Work request: I'd like the entries repeated exactly, pictures omitted.

Saved data entries:
|---|

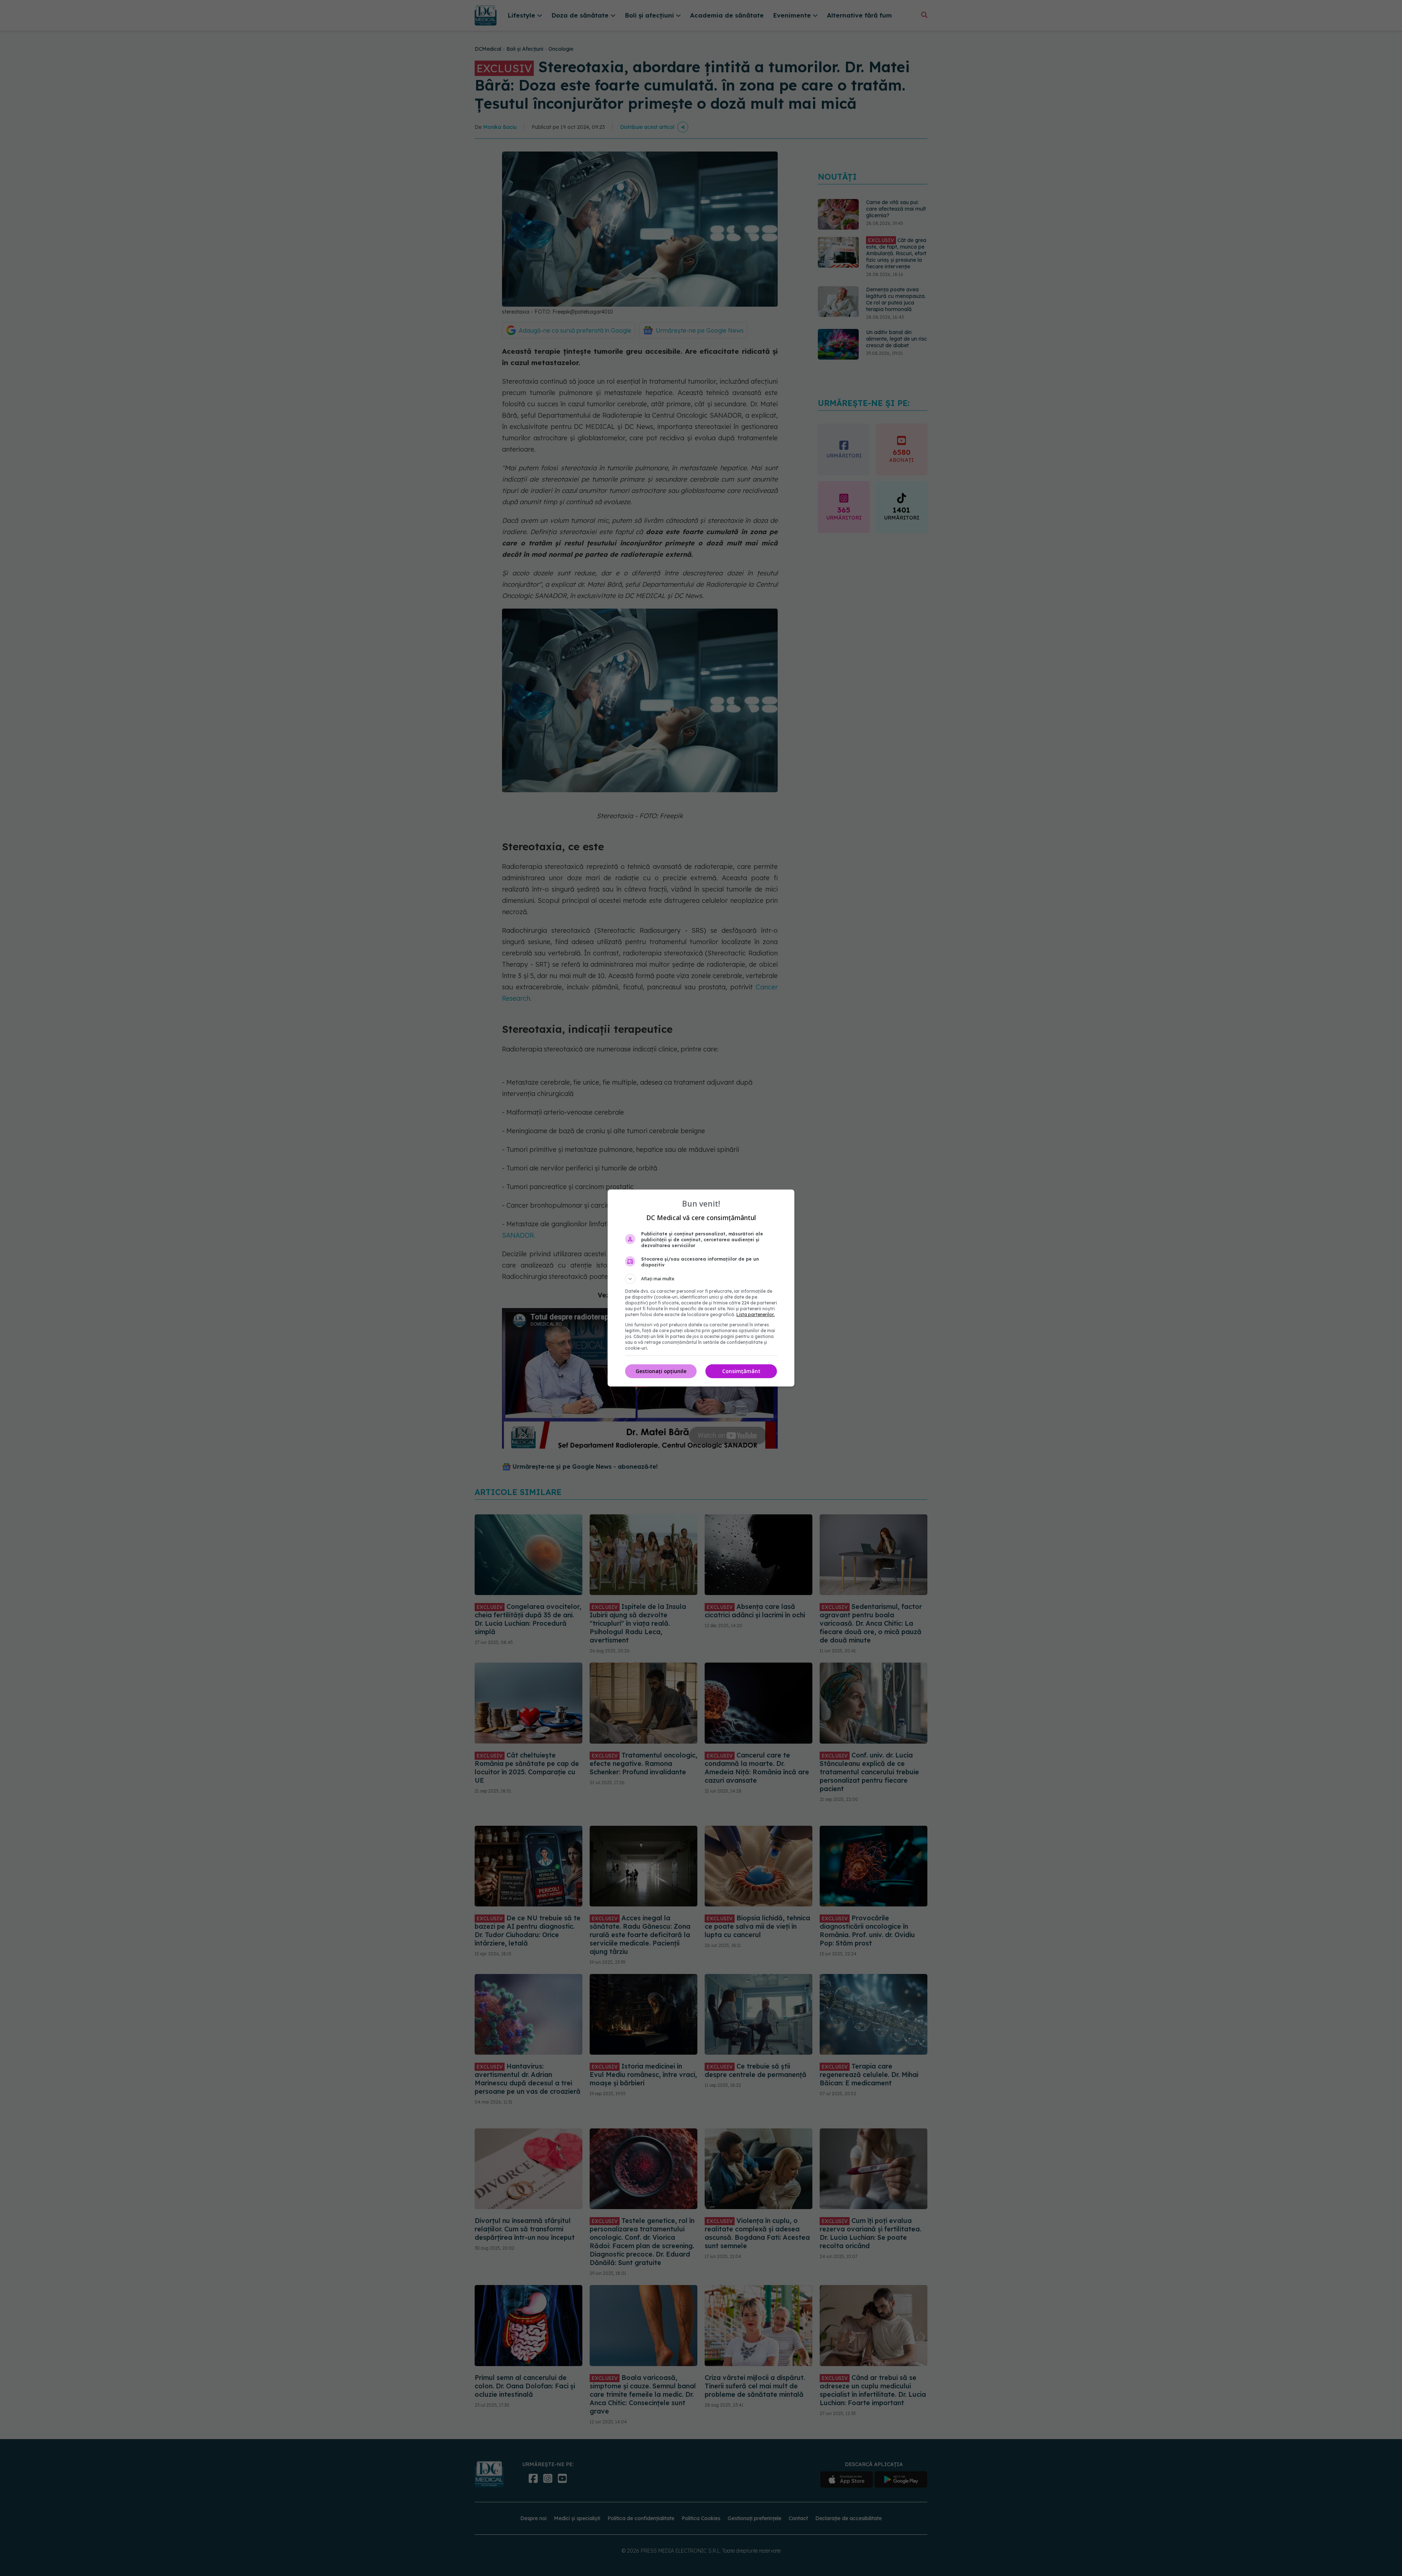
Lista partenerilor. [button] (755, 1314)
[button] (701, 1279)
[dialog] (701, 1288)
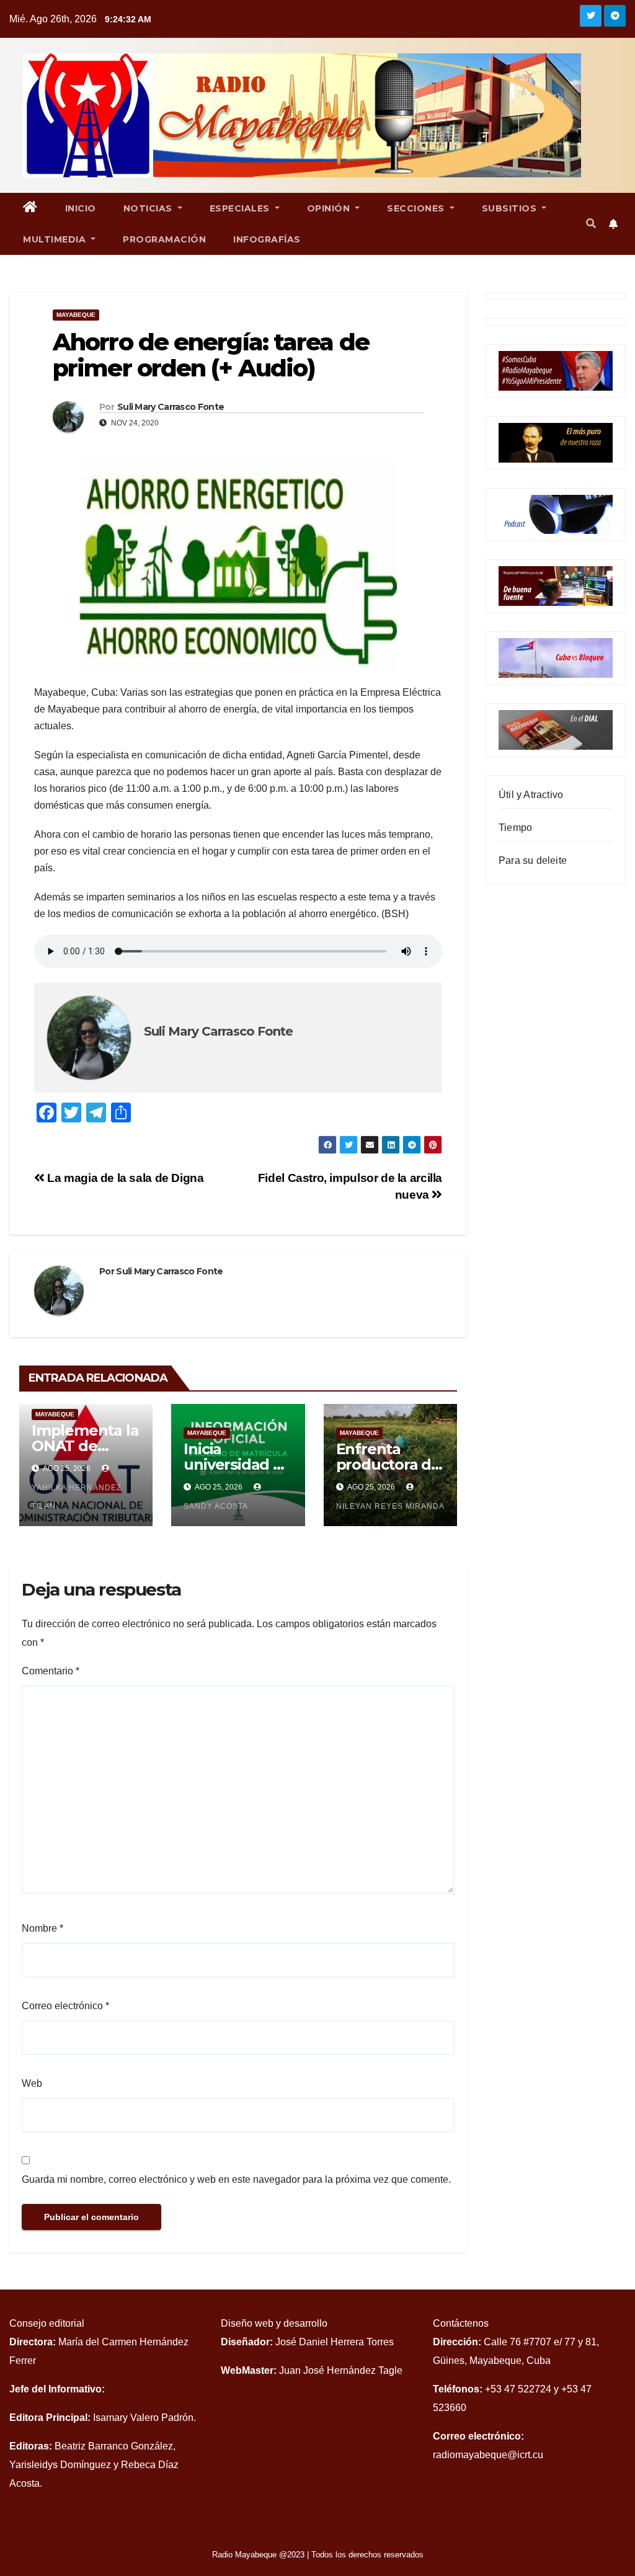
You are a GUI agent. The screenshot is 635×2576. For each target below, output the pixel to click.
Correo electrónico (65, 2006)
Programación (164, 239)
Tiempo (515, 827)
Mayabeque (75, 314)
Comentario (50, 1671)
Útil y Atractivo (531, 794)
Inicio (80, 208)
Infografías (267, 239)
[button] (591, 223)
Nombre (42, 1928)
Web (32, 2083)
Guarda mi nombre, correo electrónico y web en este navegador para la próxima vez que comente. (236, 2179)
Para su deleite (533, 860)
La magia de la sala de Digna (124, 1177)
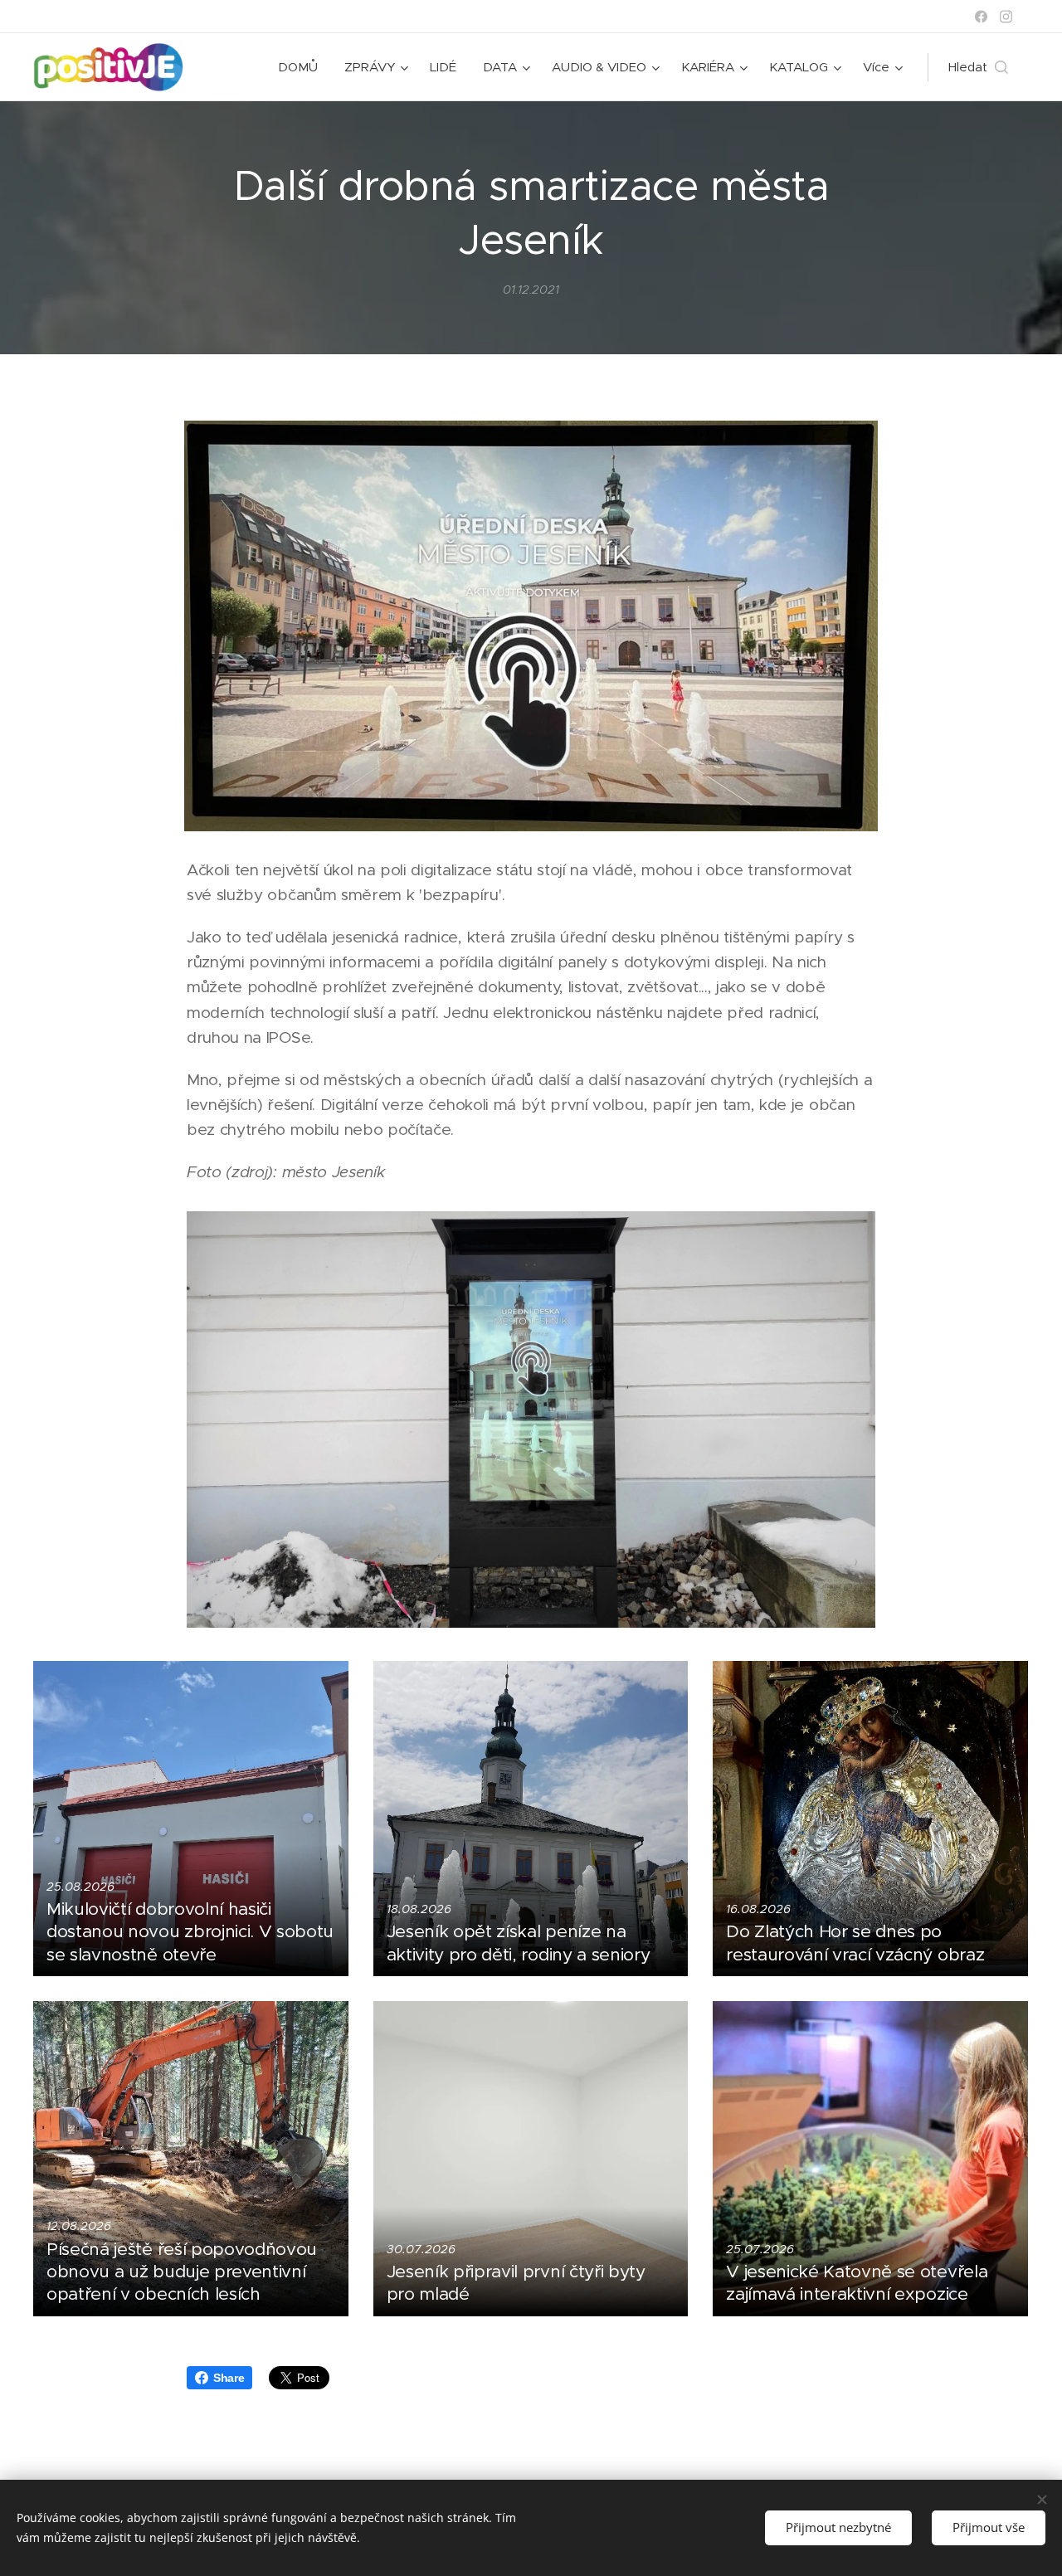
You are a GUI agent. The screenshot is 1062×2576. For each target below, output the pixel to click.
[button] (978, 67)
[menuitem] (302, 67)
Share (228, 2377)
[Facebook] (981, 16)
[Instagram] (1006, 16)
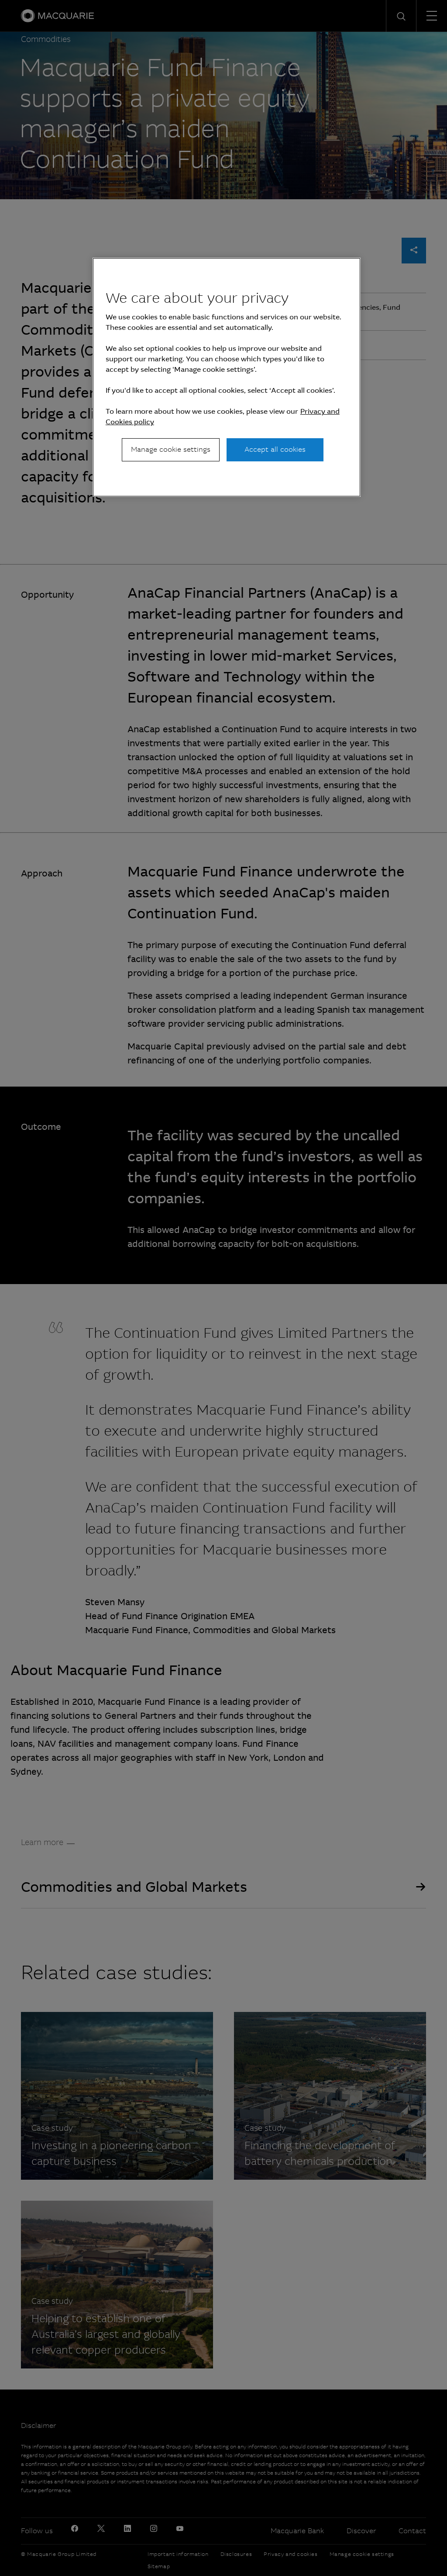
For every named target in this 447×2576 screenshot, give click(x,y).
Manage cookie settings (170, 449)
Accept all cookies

|---|

Answer space:
Lista partenerilor. [button] (755, 1314)
[button] (701, 1279)
[dialog] (701, 1288)
You are a GUI agent. The screenshot is 635×2576. For each target below, output the pixel to click.
Correo electrónico (65, 2006)
Programación (164, 239)
Tiempo (515, 827)
Mayabeque (75, 314)
Comentario (50, 1671)
Útil y Atractivo (531, 794)
Inicio (80, 208)
Infografías (267, 239)
[button] (591, 223)
Nombre (42, 1928)
Web (32, 2083)
Guarda mi nombre, correo electrónico y web en este navegador para la próxima vez que comente. (236, 2179)
Para su deleite (533, 860)
La magia de la sala de Digna (124, 1177)
You are a GUI agent. The screenshot is 1062×2576. For each target below, output the pixel to click.
[button] (978, 67)
[menuitem] (302, 67)
Share (228, 2377)
[Facebook] (981, 16)
[Instagram] (1006, 16)
For every named target in this 447×2576 screenshot, give click(x,y).
Manage cookie settings (170, 449)
Accept all cookies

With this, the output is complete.